Dice Milton de su padre, con cierto orgullo que le honra mucho, que «era un hombre de la más cabal integridad.» Más adelante añade: «Desde mis primeros años y por la infatigable diligencia y cuidado de mi padre (a quien Dios tenga en el cielo), me ocupé en el estudio de las lenguas y de algunas ciencias, conforme a mi edad, y con varios maestros y profesores, así en mi casa como en las escuelas.» Y por último concluye diciendo: «Mi padre me destinó cuando era pequeño al estudio de las humanidades, y tanto en la escuela de gramática, como en casa, hizo que diariamente se me instruyese.» Sabemos también, porque lo afirman otros, que Milton el padre fue un hombre de grande instrucción, y no solo aficionado a la música, sino excelente compositor. Algunos cantos escritos por él se conservan aún entre nuestra música de iglesia, y en su tiempo se oía también tararear algunos en bocas de las niñeras. Aubrey le califica de «hombre ingenioso,» y su nieto Philips recuerda que a pesar de lo enfrascado que estaba en los negocios, sabía hurtar algún tiempo para distraerse en aquel entretenimiento. Vivió hasta edad muy avanzada, pues contaba al morir ochenta y cuatro años. En cuanto a la compañera que le ayudó a sobrellevar los cuidados de la vida, Milton escribe que «era una excelente madre, conocida en la vecindad por su buena índole y espíritu caritativo.»

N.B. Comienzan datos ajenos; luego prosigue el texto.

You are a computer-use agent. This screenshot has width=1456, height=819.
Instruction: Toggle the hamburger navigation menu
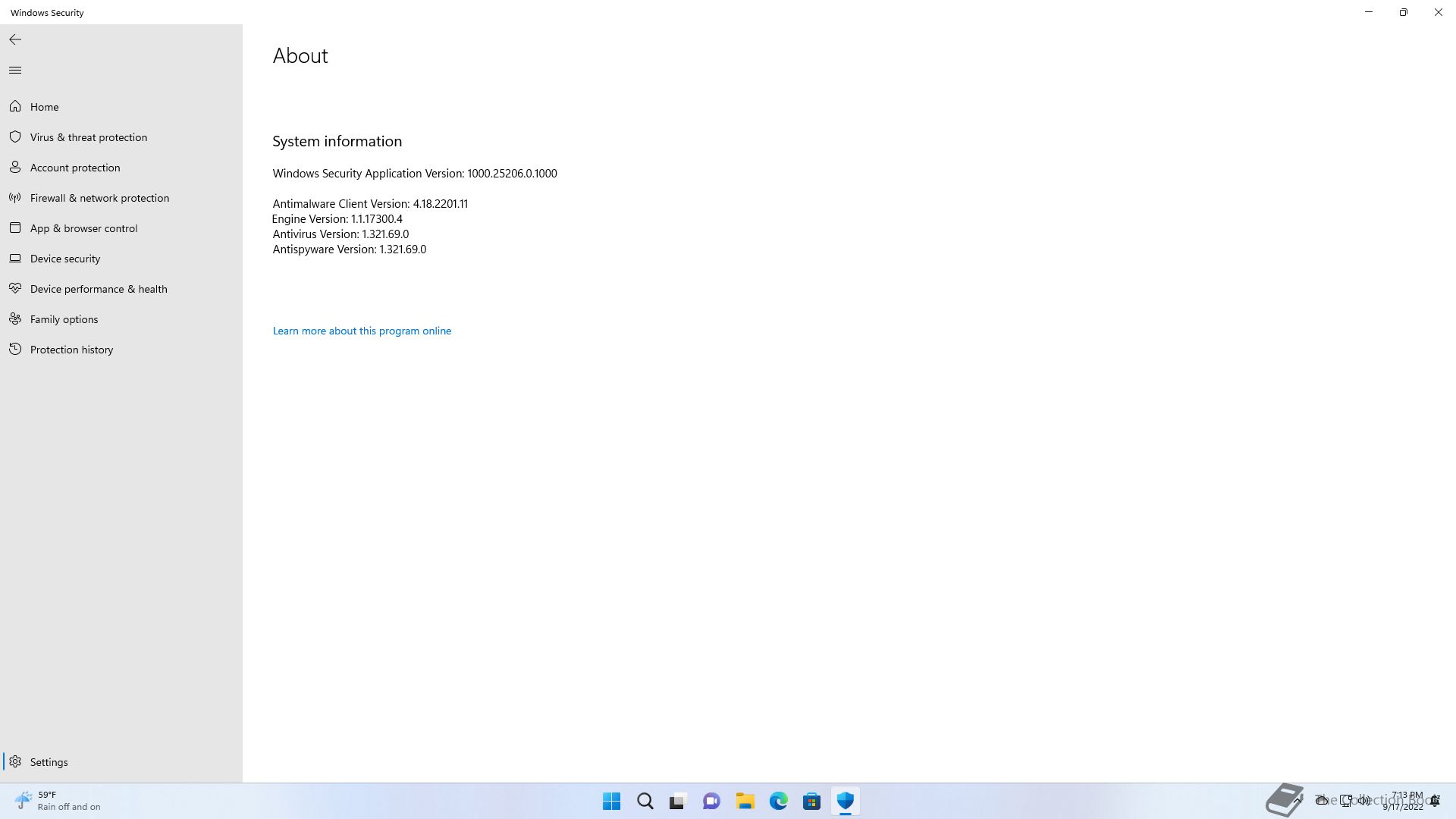[15, 71]
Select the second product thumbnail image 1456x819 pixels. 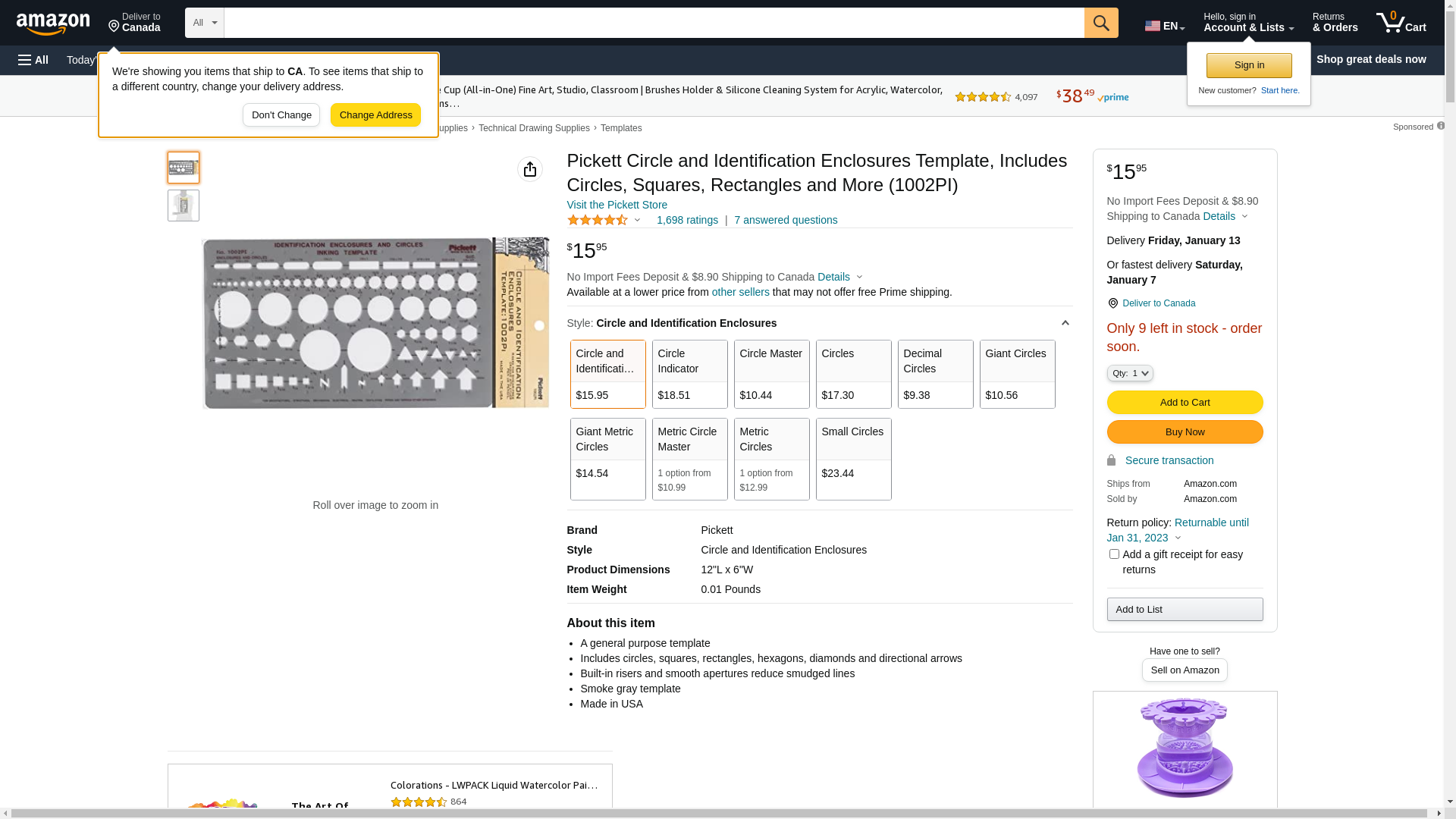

El ministro de la parroquia en que estaba comprendida Bread-Street, era hombre de alguna distinción entre el clero puritano, y en casa de Milton reinaban costumbres que no desdecían del sentimiento religioso; sin embargo, no tenemos razón ninguna para suponer que Milton fuese un fanático ni hiciese extremada ostentación de las prácticas piadosas. El espíritu grave y religioso de que tan evidentes muestras dio en sus postreros días, fue característico en él desde sus primeros años; pero el puritanismo que pública y privadamente profesaba no tenía nada de adusto ni repulsivo. Llevaba siempre el cabello largo, de tal manera, que a juzgar por este indicio, más tenía de caballero que de cabeza redonda[1]. Era muy dado a la lectura de Shakespeare, que ni en su lengua ni en ninguna otra podía darse poesía más acomodada a su genio. Pertenecía, en fin, al partido puritano, en cuanto el puritanismo representa la religión y la libertad; pero no iba más allá.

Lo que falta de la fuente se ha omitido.